The total Gini index after a split is the weighted average of the Gini index at each node, with the weights proportional to the number of observations in each node. The total entropy after a split is the weighted average of the entropy at each node, with the weights proportional to the number of observations in each node.
Determine which of the following statements is/are true?
- Split 1 is preferred based on the total Gini index.
- Split 1 is preferred based on the total entropy.
- Split 1 is preferred based on having fewer classification errors.
- I only
- II only
- III only
- I, II, and III
- The correct answer is not given by (A), (B), (C), or (D).
Key: E
The total Gini index for Split 1 is
2[20(12/20)(8/20) + 80(18/80)(62/80)]/100 = 0.375
and for Split 2 is
2[10(8/10)(2/10) + 90(22/90)(68/90)]/100 = 0.3644.

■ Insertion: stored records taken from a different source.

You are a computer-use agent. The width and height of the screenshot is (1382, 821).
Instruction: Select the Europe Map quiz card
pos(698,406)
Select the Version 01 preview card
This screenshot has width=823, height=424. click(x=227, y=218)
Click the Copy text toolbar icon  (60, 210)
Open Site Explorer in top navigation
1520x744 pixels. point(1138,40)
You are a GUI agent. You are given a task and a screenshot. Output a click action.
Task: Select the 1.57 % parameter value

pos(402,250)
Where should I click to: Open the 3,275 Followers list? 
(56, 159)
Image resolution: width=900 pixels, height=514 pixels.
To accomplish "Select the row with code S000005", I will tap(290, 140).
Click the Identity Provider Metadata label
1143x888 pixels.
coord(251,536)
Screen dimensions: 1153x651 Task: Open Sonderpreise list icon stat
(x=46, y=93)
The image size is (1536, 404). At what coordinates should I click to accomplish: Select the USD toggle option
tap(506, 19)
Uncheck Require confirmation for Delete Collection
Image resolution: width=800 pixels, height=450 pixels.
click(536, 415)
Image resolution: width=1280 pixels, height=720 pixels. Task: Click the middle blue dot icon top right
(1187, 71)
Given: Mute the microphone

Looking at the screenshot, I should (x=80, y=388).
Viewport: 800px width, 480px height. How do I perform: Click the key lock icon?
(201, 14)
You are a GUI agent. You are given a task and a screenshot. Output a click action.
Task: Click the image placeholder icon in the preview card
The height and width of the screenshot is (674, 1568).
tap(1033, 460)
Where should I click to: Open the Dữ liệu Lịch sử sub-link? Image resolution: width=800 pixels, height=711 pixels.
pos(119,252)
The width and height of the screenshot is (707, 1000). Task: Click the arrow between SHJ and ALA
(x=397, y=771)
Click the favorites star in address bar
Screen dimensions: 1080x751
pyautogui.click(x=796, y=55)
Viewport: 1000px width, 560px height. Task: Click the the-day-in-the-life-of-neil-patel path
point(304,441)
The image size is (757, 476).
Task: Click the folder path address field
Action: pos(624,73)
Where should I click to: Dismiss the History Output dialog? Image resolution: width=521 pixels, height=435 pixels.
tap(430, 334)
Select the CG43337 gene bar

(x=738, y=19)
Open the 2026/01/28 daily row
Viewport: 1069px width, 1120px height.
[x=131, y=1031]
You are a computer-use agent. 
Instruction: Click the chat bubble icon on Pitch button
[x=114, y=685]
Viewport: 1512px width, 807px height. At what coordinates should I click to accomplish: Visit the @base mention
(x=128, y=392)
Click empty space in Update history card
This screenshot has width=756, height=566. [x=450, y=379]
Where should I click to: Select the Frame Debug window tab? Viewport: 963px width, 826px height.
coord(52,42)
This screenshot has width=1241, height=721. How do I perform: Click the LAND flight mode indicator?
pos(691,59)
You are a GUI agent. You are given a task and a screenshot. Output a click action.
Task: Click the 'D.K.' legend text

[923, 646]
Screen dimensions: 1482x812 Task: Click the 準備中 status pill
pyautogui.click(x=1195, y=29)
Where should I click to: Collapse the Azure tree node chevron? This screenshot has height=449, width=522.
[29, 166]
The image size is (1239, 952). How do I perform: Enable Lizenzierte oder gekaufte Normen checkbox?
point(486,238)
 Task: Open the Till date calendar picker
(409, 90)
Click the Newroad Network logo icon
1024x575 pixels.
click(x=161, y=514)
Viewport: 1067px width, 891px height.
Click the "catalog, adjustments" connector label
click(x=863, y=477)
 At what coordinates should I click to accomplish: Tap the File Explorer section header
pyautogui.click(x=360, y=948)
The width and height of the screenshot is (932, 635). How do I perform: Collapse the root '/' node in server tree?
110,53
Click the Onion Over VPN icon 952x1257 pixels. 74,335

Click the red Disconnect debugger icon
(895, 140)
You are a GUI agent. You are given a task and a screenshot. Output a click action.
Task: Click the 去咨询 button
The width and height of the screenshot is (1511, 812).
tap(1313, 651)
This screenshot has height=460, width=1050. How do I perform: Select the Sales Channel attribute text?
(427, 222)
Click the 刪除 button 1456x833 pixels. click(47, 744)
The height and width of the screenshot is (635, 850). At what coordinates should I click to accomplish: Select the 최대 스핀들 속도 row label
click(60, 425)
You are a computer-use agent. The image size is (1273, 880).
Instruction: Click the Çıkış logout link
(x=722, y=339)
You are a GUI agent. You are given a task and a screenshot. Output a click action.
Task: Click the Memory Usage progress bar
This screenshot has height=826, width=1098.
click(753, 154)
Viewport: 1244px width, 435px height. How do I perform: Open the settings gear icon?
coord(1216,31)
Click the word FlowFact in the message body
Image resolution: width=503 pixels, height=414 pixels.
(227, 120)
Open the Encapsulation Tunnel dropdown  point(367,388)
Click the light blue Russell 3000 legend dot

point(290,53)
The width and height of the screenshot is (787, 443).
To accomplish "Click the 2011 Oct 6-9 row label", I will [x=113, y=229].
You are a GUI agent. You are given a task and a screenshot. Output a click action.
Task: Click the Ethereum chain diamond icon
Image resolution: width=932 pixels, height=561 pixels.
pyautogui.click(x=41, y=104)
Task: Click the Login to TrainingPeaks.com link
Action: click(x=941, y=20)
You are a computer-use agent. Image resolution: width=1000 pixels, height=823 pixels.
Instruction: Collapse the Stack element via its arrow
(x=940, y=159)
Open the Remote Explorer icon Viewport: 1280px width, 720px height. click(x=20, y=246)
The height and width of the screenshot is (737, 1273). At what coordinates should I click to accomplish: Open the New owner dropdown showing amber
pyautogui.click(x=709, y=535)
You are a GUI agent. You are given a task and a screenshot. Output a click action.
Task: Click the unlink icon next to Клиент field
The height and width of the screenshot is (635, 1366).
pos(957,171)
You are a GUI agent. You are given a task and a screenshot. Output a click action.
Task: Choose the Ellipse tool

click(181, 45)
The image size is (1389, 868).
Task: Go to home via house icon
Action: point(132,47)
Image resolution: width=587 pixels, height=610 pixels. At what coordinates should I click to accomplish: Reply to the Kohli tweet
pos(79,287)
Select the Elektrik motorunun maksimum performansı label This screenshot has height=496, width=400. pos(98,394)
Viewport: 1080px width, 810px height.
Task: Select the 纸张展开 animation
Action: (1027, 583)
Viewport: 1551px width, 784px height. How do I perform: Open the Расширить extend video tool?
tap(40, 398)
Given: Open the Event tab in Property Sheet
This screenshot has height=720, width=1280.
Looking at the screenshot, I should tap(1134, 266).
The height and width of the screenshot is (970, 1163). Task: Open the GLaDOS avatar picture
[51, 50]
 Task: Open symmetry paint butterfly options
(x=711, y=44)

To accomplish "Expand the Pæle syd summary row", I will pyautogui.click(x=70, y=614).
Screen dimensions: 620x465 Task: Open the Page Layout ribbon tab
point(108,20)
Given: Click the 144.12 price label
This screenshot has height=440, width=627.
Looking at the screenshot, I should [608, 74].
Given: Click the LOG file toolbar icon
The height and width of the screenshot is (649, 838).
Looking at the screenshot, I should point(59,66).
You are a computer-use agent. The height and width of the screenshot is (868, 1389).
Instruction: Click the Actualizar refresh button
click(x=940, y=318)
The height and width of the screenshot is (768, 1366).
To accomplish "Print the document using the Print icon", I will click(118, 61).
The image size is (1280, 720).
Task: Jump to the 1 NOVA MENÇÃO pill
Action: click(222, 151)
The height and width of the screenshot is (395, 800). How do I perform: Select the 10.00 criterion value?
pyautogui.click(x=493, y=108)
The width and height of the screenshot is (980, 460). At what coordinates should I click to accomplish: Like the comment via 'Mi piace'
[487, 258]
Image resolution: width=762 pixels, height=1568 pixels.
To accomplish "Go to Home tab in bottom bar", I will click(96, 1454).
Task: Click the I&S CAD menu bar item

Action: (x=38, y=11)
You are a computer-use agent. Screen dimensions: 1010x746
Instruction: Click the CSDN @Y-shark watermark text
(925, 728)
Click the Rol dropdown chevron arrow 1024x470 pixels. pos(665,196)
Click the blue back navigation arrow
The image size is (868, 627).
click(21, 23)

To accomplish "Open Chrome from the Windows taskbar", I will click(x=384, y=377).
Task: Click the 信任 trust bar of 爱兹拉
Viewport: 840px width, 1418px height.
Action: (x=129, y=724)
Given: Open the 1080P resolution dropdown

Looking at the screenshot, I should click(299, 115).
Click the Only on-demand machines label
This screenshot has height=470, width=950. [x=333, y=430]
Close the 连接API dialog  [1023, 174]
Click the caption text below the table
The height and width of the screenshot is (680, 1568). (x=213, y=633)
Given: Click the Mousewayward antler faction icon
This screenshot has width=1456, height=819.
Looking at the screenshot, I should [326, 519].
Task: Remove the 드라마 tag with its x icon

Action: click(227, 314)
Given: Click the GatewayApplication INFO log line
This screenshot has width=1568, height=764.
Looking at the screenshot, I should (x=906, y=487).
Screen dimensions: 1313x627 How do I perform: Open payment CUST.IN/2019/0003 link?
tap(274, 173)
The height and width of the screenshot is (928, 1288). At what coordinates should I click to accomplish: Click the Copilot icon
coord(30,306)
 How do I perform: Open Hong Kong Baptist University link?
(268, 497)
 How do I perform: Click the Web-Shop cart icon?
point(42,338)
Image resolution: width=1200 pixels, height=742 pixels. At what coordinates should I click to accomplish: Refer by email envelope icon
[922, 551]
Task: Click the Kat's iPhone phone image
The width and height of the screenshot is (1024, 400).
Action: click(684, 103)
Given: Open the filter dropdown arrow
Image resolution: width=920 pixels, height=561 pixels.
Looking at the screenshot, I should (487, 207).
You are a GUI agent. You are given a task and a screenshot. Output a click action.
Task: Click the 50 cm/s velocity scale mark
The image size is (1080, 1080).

Smaller is better, so Split 2 is preferred. The factor of 2 is due to summing two identical terms (which occurs when there are only two classes).
The total entropy for Split 1 is
–[20(12/20)ln(12/20) +20(8/20)ln(12/20) + 80(18/80)ln(18/80) + 80(62/80)ln(62/80)]/100 = 0.5611
and for Split 2 is
– [10(8/10)ln(8/10) +10(2/10)ln(2/10) + 90(22/90)ln(22/90) + 90(68/90)ln(68/90)]/100 =0.5506.
Smaller is better, so Split 2 is preferred.
For Split 1, there are 8 + 18 = 26 errors and for Split 2 there are 2 + 22 = 24 errors. With fewer errors, Split 2 is preferred.